**Texte à lire:**
##########

Il apparaît de plus en plus clairement que le thème principal de CE pour les provinciales sera “la vie chère” et que d’ici là, il convient de tout faire pour ralentir des mesures qui iraient dans le sens de la lutte contre ce problème.

Fredy GOSSE

parce que CE travaille au gouvernement?
question secondaire pourquoi ne pas appliquer le recommandations du dernier rapport de 2012 ? il doit être trés bon alors…

Josy

C’est pour ne pas être associé à son bilan que CE ne “participe” pas au travail gouvernemental.

Fredy GOSSE

et ils donnent aux bonnes oeuvres leurs grasses rémunérations?

Josy

Les rémunérations ne sont pas des subventions.

Fredy GOSSE

?????????????????????????????????

##########

**Données fournies:**
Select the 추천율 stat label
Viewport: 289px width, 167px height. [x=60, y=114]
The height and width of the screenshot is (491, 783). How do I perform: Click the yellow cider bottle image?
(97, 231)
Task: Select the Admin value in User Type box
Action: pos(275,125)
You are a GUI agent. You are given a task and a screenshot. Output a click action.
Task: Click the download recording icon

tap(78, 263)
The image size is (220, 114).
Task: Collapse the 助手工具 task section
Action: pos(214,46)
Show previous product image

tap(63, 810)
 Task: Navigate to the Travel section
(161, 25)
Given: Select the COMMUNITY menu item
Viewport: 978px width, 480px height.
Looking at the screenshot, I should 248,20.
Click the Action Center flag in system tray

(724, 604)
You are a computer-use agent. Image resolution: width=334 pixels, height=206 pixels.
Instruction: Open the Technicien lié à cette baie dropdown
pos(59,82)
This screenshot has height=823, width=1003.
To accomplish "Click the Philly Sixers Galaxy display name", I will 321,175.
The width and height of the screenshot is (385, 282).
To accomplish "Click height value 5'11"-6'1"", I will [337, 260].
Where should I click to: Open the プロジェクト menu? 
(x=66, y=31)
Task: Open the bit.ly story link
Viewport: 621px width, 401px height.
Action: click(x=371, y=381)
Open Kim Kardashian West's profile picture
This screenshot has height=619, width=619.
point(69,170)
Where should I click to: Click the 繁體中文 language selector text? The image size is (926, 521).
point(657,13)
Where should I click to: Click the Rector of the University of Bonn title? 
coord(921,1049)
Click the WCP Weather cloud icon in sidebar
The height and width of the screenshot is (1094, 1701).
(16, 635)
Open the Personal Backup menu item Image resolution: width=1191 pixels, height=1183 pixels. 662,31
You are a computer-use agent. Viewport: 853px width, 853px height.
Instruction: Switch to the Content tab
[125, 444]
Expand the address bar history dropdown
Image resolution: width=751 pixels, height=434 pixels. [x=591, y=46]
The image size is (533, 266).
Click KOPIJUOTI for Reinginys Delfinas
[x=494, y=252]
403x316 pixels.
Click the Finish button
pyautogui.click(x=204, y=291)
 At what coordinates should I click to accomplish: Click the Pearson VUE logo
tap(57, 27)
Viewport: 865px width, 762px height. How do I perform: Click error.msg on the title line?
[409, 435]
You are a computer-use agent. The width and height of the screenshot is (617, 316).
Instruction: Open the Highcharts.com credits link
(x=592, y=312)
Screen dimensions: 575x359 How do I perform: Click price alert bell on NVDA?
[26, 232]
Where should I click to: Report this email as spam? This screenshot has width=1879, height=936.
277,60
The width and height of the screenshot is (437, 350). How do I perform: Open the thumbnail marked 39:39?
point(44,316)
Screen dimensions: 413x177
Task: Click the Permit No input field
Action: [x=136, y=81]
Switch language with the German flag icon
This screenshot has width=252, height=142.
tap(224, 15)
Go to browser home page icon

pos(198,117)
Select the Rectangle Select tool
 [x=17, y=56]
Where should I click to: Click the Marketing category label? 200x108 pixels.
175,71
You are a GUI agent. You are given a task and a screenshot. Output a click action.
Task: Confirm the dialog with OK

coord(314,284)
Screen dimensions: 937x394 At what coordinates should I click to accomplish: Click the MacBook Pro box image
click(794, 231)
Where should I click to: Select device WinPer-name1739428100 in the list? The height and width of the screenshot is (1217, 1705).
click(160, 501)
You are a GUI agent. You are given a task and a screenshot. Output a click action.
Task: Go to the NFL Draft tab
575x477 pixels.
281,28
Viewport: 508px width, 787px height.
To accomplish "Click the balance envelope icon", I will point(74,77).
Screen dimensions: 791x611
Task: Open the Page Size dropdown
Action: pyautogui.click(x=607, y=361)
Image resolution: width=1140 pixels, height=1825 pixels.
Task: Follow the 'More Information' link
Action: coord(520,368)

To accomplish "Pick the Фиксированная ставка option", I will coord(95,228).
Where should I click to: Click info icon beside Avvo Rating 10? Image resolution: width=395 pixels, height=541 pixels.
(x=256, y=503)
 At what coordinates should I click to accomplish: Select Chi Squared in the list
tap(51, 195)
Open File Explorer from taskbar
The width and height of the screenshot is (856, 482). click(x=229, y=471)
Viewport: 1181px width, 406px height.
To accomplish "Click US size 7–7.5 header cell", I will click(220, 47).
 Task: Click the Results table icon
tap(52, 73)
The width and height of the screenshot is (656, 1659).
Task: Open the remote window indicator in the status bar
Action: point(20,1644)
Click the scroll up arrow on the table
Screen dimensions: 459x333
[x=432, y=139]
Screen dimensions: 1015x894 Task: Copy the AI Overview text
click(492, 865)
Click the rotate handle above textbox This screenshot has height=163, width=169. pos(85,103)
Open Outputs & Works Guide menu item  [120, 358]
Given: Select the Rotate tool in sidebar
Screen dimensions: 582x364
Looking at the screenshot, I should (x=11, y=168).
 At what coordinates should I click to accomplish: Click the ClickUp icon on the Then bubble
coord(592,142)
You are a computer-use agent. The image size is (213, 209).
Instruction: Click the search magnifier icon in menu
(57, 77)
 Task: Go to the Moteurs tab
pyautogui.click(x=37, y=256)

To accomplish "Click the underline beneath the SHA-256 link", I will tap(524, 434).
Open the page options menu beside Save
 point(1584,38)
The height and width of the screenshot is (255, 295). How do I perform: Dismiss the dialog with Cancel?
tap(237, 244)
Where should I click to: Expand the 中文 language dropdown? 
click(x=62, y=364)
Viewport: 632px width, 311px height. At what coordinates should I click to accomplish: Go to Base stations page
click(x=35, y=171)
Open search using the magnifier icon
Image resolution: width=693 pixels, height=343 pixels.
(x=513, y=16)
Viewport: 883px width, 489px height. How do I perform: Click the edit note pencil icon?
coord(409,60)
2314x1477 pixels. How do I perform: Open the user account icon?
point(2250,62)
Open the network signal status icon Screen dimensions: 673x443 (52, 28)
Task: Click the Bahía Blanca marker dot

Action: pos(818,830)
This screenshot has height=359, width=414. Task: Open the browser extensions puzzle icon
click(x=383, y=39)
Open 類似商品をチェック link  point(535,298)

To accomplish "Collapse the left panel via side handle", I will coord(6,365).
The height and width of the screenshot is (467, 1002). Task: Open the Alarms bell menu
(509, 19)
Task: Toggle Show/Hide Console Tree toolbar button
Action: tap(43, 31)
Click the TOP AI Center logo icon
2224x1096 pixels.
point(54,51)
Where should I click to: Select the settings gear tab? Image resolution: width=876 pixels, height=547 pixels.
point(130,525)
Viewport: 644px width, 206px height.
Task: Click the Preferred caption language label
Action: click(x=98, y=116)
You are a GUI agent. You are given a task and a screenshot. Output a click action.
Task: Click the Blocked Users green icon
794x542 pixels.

##########

**Travail à faire:** Citez, dans la discussion sur la vie chère, tout ce qui va de « question secondaire pourquoi » jusqu'à « leurs grasses rémunérations? ».

**Tâche accomplie:**
question secondaire pourquoi ne pas appliquer le recommandations du dernier rapport de 2012 ? il doit être trés bon alors…

Josy

C’est pour ne pas être associé à son bilan que CE ne “participe” pas au travail gouvernemental.

Fredy GOSSE

et ils donnent aux bonnes oeuvres leurs grasses rémunérations?